#### Brief:
Copy the lines word for word, beginning at the line that contains "The width and height of the screenshot is (1476, 776)." and ending with the last line.

— Start of Entries provided —

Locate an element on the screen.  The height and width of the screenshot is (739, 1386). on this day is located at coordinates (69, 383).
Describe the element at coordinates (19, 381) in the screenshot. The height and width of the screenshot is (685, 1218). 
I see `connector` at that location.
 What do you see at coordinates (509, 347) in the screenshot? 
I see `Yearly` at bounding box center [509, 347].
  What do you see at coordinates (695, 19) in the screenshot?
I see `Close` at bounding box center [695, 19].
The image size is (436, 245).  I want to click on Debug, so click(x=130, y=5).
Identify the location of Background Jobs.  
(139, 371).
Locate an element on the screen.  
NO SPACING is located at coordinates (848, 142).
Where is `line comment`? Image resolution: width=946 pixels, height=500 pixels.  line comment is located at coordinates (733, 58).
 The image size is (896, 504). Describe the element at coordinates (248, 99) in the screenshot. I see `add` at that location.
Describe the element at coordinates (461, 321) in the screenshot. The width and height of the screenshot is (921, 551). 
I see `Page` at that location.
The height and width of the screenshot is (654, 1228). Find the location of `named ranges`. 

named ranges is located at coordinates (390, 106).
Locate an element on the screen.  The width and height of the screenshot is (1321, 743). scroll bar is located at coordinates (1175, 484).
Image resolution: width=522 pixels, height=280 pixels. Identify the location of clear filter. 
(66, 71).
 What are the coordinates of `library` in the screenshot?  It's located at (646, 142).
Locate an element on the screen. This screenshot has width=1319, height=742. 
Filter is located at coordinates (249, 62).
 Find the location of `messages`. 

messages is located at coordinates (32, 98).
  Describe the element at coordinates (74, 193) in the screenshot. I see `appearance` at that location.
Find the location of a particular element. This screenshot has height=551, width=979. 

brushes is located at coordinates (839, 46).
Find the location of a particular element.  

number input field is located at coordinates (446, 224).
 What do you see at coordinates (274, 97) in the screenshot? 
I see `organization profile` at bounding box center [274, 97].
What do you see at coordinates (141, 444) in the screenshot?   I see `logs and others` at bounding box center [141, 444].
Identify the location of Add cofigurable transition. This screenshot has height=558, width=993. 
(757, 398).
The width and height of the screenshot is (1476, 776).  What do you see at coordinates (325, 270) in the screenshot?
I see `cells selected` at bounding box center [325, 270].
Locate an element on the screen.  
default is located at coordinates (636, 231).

— End of Entries provided —

#### Written answer:
The width and height of the screenshot is (1476, 776).  What do you see at coordinates (325, 270) in the screenshot?
I see `cells selected` at bounding box center [325, 270].
Locate an element on the screen.  
default is located at coordinates (636, 231).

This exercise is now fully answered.